- **Data provided**:

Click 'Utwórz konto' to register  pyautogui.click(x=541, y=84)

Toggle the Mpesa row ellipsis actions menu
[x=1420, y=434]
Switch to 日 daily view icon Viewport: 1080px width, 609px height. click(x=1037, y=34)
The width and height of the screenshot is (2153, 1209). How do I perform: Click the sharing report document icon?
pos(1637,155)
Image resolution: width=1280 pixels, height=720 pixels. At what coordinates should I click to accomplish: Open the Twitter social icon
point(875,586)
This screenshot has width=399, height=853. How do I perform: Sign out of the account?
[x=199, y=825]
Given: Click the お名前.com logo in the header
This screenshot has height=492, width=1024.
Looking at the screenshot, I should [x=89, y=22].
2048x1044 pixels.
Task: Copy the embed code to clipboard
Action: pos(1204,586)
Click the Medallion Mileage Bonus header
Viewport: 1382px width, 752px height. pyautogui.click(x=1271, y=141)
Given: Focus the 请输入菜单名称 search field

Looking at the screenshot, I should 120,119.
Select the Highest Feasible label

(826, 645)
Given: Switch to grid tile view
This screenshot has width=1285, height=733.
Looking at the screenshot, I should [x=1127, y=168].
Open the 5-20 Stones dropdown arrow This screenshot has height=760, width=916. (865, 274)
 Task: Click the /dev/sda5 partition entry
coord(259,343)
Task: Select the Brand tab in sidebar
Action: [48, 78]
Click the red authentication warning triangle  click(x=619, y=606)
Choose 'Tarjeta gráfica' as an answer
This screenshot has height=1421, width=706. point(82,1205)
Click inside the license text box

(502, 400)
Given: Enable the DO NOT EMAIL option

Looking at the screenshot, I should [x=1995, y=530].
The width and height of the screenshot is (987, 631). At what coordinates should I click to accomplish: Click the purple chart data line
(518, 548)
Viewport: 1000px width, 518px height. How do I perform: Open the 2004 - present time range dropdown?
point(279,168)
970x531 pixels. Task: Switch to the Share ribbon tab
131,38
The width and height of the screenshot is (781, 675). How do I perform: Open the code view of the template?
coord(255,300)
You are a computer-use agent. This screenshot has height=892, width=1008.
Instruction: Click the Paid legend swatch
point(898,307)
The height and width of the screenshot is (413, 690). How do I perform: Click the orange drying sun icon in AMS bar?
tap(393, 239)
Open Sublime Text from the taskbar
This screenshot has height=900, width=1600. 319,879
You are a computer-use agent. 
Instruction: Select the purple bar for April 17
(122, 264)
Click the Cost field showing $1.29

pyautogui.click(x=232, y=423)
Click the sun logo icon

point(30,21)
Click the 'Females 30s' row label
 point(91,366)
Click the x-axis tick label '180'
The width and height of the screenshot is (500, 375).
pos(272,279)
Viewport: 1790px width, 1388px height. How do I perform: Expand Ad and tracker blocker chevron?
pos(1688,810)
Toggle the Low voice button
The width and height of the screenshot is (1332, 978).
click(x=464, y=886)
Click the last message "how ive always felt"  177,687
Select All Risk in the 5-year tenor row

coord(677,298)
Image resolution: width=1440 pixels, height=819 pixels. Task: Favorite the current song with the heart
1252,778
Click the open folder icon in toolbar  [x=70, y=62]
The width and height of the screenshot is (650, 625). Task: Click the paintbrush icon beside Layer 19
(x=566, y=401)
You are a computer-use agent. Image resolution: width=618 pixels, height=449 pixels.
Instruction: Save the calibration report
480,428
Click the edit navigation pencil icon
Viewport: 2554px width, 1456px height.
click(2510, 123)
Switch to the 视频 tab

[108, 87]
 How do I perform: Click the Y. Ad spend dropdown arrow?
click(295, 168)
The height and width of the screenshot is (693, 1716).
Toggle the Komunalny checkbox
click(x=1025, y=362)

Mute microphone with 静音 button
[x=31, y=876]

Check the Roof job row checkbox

- **What is required**: Could you output the lines above verbatim, starting at the line containing "Task: Click the /dev/sda5 partition entry" and ending at the line containing "Looking at the screenshot, I should [x=1995, y=530]."?

- **Written answer**:
 Task: Click the /dev/sda5 partition entry
coord(259,343)
Task: Select the Brand tab in sidebar
Action: [48, 78]
Click the red authentication warning triangle  click(x=619, y=606)
Choose 'Tarjeta gráfica' as an answer
This screenshot has height=1421, width=706. point(82,1205)
Click inside the license text box

(502, 400)
Given: Enable the DO NOT EMAIL option

Looking at the screenshot, I should [x=1995, y=530].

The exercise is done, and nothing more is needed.